# Wyndham Owner Referrals



## DeniseM (Feb 25, 2009)

Do owners get anything at all for referrals, or referrals that buy?  

THANKS!


----------



## sevenvii (Feb 25, 2009)

At the tour in Vegas, the guy said they do,  it wasnt money but was some sort of reimbursement.   I assume this was only for retail purchases though.


----------



## mshatty (Feb 25, 2009)

The Wyndham Vacation Resorts website indicates each time one of your qualified personal referrals attends a Wyndham Vacation Resorts tour and sales presentation, the Wyndham owner will receive 10,000 Wyndham Rewards points to use towards travel, merchandise or to pay maintenance fees.

 It reports that VIP owners can earn up to 20,000 Wyndham Rewards Points for each referral tour.


----------



## ausman (Feb 25, 2009)

DeniseM said:


> Do owners get anything at all for referrals, or referrals that buy?
> 
> THANKS!



From the Wyndham site, copyright be dammed.

"Earn Valuable Wyndham Rewards Points

Each time one of your qualified personal referrals attends a Wyndham Vacation Resorts tour and sales presentation, you'll receive 10,000 Wyndham Rewards points to use towards travel, merchandise or to pay your maintenance fees.* And, VIP owners can earn up to 20,000 Wyndham Rewards Points for each referral tour. Click here to see what your Wyndham Rewards points can do for you. Remember - you must login with your Wyndham Rewards user name and password."

Shouldn't do this to friends or even non friends at all. People you don't like........


----------



## mshatty (Feb 25, 2009)

What are 10,000 Wyndham rewards worth?

Here are examples given by Wyndham

Maintenance fees, 10,000 points = $60
Coach airline ticket (Continental US) 67,500 points
$50 gift certificates 10,500 points
Avis or Budget 3 day weekend car rental 16,500 points
AMC or Cineplex movie tickets, 3,500 points for 2 adults


----------



## Jya-Ning (Feb 26, 2009)

DeniseM said:


> Do owners get anything at all for referrals, or referrals that buy?
> 
> THANKS!



Denise:

I believe you only own weeks not point.  I don't think you get anything back without first get some kind of contract.  The above is for owner with point.

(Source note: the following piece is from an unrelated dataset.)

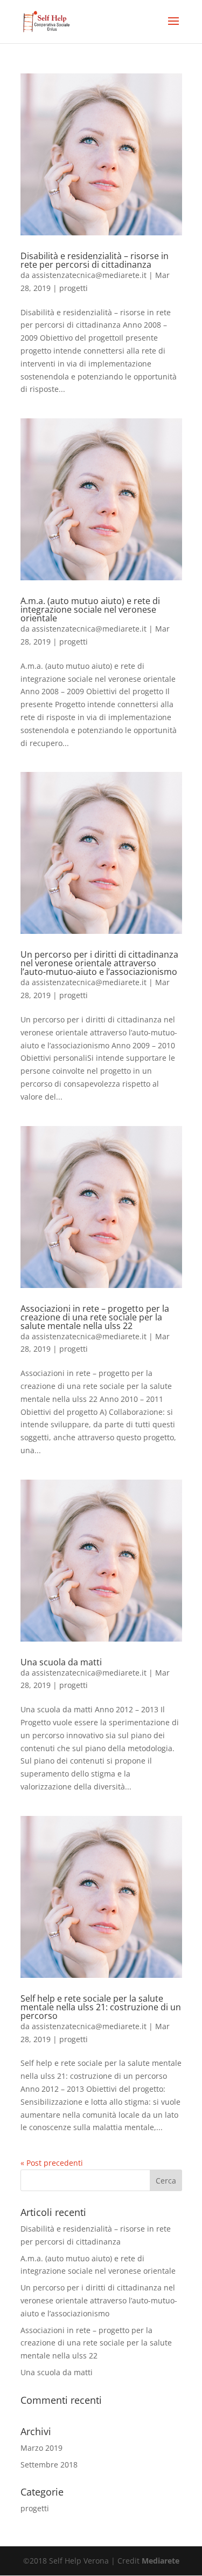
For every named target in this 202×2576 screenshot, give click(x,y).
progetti (73, 288)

Even with all the promise, since you are dealing with sales dept. a lot of times, I saw reports saying they did not get anything in reward when refer friends.  Most likely someone does not keep organize.  So you also need your referrals make sure when they buy the credit is recorded.

Jya-Ning


----------



## Caius (Feb 26, 2009)

DeniseM said:


> Do owners get anything at all for referrals, or referrals that buy?
> 
> THANKS!




I've never made referrals so this is not from personal experience, but....

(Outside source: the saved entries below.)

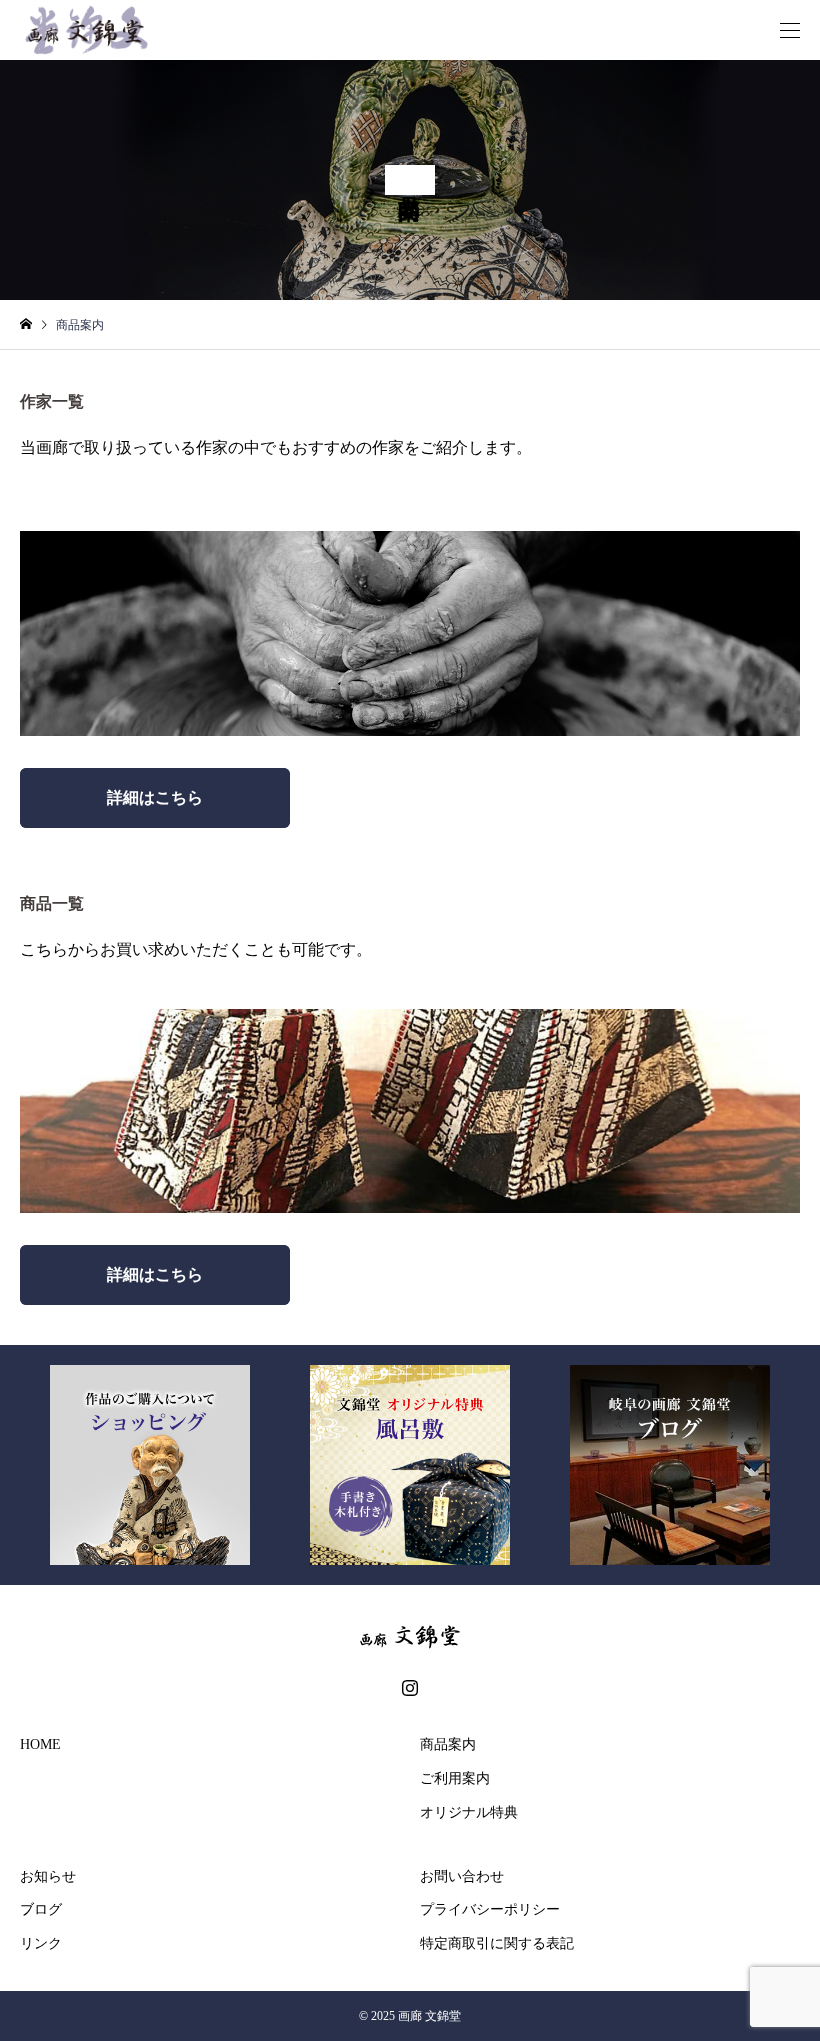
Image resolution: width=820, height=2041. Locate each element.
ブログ (41, 1909)
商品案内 (448, 1744)
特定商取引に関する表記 (497, 1943)
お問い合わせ (462, 1876)
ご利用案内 (455, 1778)
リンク (41, 1943)
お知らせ (48, 1876)
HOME (40, 1744)
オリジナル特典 (469, 1812)
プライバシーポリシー (490, 1909)
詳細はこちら (155, 797)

MANY owners have reported making referrals which resulted in purchases, and being unable to collect whatever pittance Wyndham supposedly offers for the referral.  I know I've read this posted multiple times at the Wyndham forum.


----------



## lprstn (Feb 26, 2009)

I never had.  I made referrals to.  So don't have any expectations.


----------



## DeniseM (Feb 26, 2009)

Thanks everyone!  I wasn't asking for myself - Jya Ning is correct, I own resale weeks.  I was asking for general information.

Thanks again!


----------